Abstract

Essential tremor (ET) is the most common tremor disorder, and the intrinsic brain activity changes and diagnostic biomarkers of ET remain unclear. Combined multivariate pattern analysis (MVPA) with resting-state functional MRI (Rs-fMRI) data provides the most promising way to identify individual subjects, reveal brain activity changes, and further establish diagnostic biomarkers in neurological diseases. Using voxel-level amplitude of low-frequency fluctuations (ALFF) and local (regional homogeneity, ReHo) and global (degree centrality, DC) brain connectivity mappings based on three frequency bands (classical band: 0.01–0.10 Hz; slow-5: 0.01–0.023 Hz; slow-4: 0.023–0.073 Hz) of 162 ET patients and 153 well-matched healthy controls (HCs) as input features, MVPA (binary support vector machine, SVM) was performed to differentiate ET from HCs. Each modality achieved good classification performance, except for ReHo based on the slow-4 band with a sensitivity, specificity and total accuracy of 58.64%, 65.36%, 61.90%, respectively (P < 0.05). The classification performance with slow-4 bands was poorer than that with slow-5 and classical bands, but slow-4 bands could be used to reveal the spatial distribution changes in subcortical structures, especially the thalamus.

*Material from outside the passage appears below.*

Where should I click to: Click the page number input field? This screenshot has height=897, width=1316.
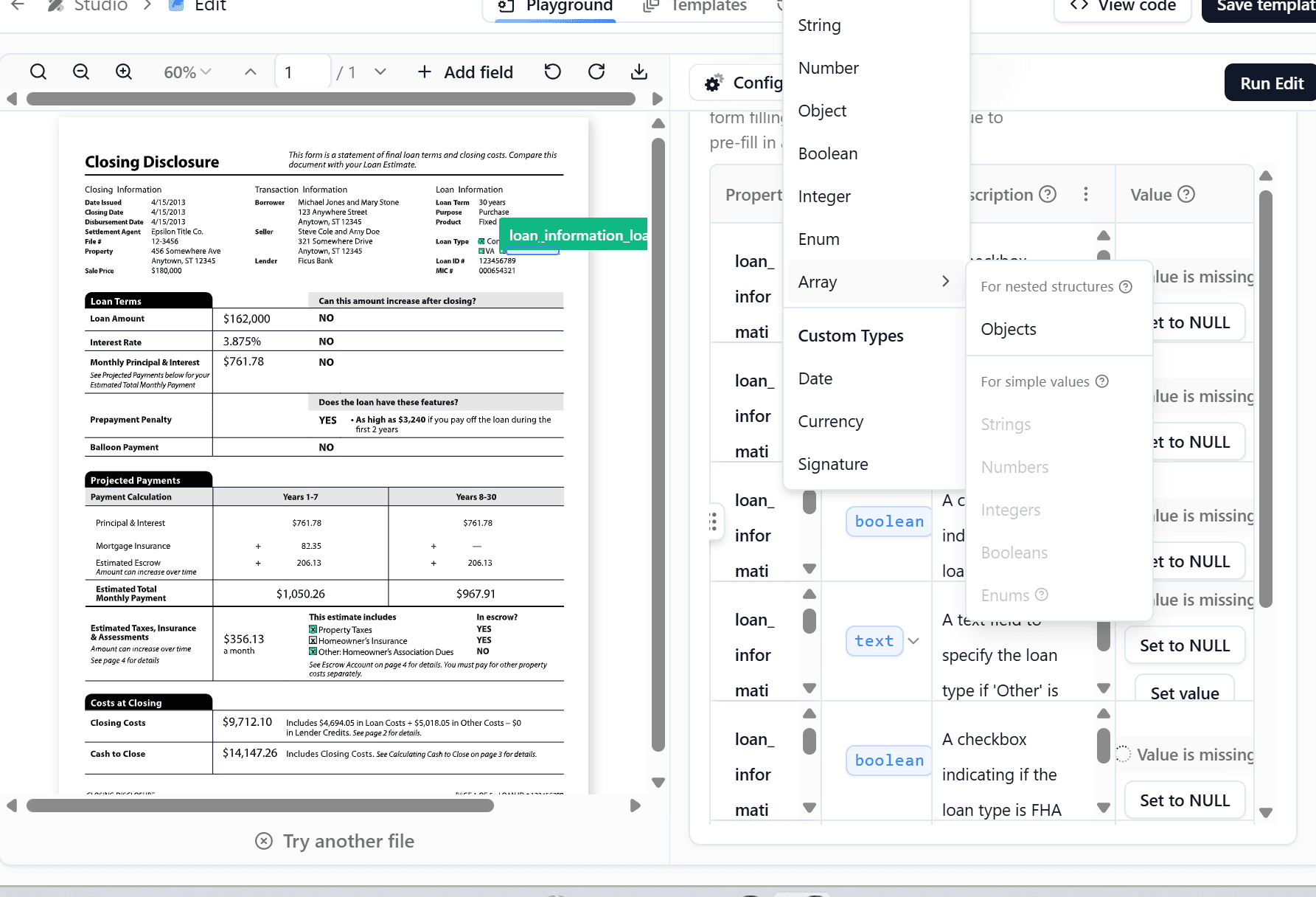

The significant discriminative features were mostly located in the cerebello-thalamo-cortical pathway, and partial correlation analyses showed that significant discriminative features in the cerebello-thalamo-cortical pathway could be used to explain the clinical features of tremor in ET patients. Our findings revealed that voxel-level frequency-dependent ALFF, ReHo and DC could be used to discriminate ET from HCs and help to reveal intrinsic brain activity changes, further acting as potential diagnostic biomarkers.